> **WHAT YOU WILL DO**: Each line below from the one containing "[combobox] (387, 66)" through the one containing "Terms of sale (296, 2424)" should be output exactly as it stands, and no other line should appear.

> **SUPPLIED DATA**:
+===+
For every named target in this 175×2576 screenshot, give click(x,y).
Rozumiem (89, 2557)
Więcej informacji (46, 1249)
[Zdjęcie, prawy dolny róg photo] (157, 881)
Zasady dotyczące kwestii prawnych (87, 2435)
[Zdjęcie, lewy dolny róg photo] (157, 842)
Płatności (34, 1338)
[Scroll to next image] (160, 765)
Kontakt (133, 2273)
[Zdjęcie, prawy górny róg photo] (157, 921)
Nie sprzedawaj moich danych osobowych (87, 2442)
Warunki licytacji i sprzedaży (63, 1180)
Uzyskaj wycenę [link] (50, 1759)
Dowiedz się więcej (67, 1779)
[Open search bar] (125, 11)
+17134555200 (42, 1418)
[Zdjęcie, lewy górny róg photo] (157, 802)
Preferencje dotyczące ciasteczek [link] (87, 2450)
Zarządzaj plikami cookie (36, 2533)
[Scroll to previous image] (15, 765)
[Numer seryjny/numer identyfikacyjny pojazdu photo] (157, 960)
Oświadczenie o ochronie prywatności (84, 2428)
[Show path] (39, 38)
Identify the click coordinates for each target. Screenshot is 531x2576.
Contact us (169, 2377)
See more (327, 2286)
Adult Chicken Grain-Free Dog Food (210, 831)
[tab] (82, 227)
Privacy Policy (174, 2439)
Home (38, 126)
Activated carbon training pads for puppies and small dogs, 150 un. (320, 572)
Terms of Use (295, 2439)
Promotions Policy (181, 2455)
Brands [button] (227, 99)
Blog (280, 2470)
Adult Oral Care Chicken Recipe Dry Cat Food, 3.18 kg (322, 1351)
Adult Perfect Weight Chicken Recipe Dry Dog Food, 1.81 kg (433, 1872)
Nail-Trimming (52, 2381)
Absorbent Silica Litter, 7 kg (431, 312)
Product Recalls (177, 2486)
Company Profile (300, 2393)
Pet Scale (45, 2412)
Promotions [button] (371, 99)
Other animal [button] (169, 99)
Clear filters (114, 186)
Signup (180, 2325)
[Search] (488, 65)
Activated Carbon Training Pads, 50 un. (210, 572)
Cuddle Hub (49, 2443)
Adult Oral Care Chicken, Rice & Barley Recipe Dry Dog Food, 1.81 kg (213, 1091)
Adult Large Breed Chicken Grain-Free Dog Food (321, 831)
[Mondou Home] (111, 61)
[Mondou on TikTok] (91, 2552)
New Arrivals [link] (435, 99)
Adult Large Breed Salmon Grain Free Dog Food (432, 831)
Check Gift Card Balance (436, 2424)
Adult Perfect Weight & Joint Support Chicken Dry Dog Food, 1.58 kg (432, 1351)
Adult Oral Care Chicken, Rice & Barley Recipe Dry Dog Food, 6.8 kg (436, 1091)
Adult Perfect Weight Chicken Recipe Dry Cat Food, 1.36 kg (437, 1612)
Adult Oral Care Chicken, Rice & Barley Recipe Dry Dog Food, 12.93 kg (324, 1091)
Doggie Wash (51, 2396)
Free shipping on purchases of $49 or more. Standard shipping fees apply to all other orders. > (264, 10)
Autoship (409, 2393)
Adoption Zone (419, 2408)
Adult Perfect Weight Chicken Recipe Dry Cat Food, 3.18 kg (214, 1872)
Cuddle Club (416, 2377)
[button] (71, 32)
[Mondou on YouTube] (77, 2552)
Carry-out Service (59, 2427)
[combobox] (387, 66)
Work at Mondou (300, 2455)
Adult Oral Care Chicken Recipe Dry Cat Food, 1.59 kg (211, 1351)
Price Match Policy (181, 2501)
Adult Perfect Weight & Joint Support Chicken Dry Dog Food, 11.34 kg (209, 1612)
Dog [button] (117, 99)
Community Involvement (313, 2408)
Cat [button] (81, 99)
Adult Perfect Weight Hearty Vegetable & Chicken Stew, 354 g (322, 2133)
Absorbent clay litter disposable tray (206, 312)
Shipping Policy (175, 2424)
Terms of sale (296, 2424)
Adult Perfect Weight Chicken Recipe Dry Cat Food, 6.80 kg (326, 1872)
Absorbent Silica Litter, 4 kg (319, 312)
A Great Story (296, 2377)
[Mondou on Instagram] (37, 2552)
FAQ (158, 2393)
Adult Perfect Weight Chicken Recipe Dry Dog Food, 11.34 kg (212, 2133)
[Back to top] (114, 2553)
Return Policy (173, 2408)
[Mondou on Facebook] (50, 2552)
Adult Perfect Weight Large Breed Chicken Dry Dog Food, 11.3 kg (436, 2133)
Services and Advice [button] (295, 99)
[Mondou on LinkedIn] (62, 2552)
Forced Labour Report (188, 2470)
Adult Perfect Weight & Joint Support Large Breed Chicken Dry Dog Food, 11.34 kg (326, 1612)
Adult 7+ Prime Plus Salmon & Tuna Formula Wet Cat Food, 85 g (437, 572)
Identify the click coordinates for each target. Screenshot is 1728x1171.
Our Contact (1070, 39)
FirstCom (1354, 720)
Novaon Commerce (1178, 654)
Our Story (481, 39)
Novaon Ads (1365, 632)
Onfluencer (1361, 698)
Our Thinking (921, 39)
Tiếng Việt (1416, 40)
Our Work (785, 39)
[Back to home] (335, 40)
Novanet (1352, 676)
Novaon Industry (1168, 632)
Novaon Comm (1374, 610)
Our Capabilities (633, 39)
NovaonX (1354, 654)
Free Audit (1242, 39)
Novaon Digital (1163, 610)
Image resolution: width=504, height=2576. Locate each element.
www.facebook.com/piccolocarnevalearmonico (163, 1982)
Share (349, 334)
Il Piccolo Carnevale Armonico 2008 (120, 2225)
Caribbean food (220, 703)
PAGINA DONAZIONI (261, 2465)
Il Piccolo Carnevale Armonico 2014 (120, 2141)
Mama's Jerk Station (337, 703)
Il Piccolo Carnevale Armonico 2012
+===+
> **RESPONSE TO THE EXERCISE**:
[combobox] (387, 66)
Work at Mondou (300, 2455)
Adult Oral Care Chicken Recipe Dry Cat Food, 1.59 kg (211, 1351)
Price Match Policy (181, 2501)
Adult Perfect Weight & Joint Support Chicken Dry Dog Food, 11.34 kg (209, 1612)
Dog [button] (117, 99)
Community Involvement (313, 2408)
Cat [button] (81, 99)
Adult Perfect Weight Hearty Vegetable & Chicken Stew, 354 g (322, 2133)
Absorbent clay litter disposable tray (206, 312)
Shipping Policy (175, 2424)
Terms of sale (296, 2424)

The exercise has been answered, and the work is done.